Westinghouse nigdy nie jest inwestorem w realizowanych przez siebie projektach. Ale możemy pomóc w zawarciu umowy z bankiem Ex-Im będącym własnością rządu amerykańskiego i specjalizującym się w gwarancjach dla tak poważnych inwestycji jak elektrownia atomowa. Wsparcie ze strony takiej instytucji ułatwi zorganizowanie finansowania. Obecnie na rynku trudno bez niego uzyskać dobre warunki kredytowania. Zazwyczaj gdy angażujemy się w inwestycję, to nasz partner pokrywa 20 – 30 proc. jej kosztów z własnych środków. I po wstępnym due diligence, jakie przeprowadziliśmy w PGE, wygląda na to, że firma ta jest w stanie spełnić ten wymóg. Na resztę wydatków zaciągane są kredyty. Nie mamy żadnych oczekiwań co do rządowych gwarancji.

[b]Na ile Westinghouse szacuje koszty inwestycji w Polsce?[/b]

Wycena zależy od wielu czynników, a nie wszystkie jeszcze znamy. Istotne znaczenie ma lokalizacja i w tym kontekście zorganizowanie chłodzenia reaktora oraz udział lokalnych firm i koszty pracy. Mogę jedynie podać przykład Stanów Zjednoczonych – tu wybudowanie (cena netto) 1000 MW mocy kosztuje 4 – 5 mld dolarów. Zatem koszty nakładów kapitałowych, czyli finansowe, będą miały duże znaczenie. Ale też warto pamiętać, że energia z elektrowni atomowej jest bardzo tania. Po okresie zwrotu koszt wyprodukowania 1 kWh wynosi zaledwie 2 centy.

[b]„Tani prąd z atomu” – to argument, który słyszymy często. Ale czy słusznie, skoro potrzebne są kredyty na kwotę od 9,5 do 12 mld dol.? Ile faktycznie będzie w Polsce kosztować energia z atomu?[/b]

Cena będzie konkurencyjna nawet mimo znaczącego kredytowania i spłaty rozłożonej na 15 – 25 lat. Massachusetts Institute of Technology oszacował ostatnio koszt energii elektrycznej z elektrowni jądrowej w USA na od 6 do 8 centów za kilowatogodzinę.

[b]Wspomniał pan o kosztach pracy i udziale polskich firm. Jak duże będą miały znaczenie dla wyceny inwestycji?[/b]

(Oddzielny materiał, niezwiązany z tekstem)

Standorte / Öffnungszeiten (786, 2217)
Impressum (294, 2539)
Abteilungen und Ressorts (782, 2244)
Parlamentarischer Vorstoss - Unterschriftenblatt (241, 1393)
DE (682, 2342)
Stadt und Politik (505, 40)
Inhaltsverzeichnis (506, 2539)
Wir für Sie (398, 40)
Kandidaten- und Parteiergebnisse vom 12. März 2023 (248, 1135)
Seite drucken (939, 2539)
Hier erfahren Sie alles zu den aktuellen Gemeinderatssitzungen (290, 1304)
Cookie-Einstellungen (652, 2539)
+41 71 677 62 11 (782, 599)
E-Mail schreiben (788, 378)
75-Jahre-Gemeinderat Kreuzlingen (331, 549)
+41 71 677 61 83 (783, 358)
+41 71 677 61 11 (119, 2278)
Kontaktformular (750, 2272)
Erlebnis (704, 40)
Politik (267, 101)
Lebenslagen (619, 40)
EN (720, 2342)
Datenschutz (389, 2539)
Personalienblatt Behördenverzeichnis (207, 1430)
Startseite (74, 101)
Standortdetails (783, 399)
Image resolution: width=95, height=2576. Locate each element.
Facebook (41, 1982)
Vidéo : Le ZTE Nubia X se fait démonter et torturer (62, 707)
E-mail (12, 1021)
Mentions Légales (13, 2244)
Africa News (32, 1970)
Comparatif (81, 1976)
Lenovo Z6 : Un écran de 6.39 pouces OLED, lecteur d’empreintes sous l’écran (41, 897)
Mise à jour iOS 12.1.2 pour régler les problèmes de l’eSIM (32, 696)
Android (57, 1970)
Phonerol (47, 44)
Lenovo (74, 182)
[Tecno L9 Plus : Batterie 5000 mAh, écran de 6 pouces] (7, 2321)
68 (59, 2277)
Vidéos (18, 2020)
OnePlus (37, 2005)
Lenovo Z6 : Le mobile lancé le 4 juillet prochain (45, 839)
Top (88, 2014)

Zwykle w USA przyjmujemy, że sama technologia to połowa kosztów i jest stałym elementem. Druga część to obsługa samej budowy, więc tam, gdzie jest tania siła robocza – jak na przykład w Chinach, tam koszty budowy są niższe, nawet o 10 proc. w końcowym rozrachunku.

[b]GE Hitachi zapowiada, że na potrzeby projektu może pracować w Polsce 10 tys. ludzi. Czy Westinghouse zaangażuje polskich pracowników?[/b]

Inwestycja w naszej technologii ma charakter modułowy, na całość składa się ich ok. 200. Potrzebujemy wiele konstrukcji stalowych, których wykonanie bez problemu można powierzyć polskim firmom. Nawet gdy realizujemy projekt w krajach znacznie mniej uprzemysłowionych od Polski, to i tak część elementów zamawiamy na lokalnym rynku. Nie dokonaliśmy jeszcze analizy całego łańcucha dostaw, więc nie mogę powiedzieć, ile firm zatrudnimy. Od kilku dni rozmawiam z szefami różnych polskich spółek, nie tylko budowlanych.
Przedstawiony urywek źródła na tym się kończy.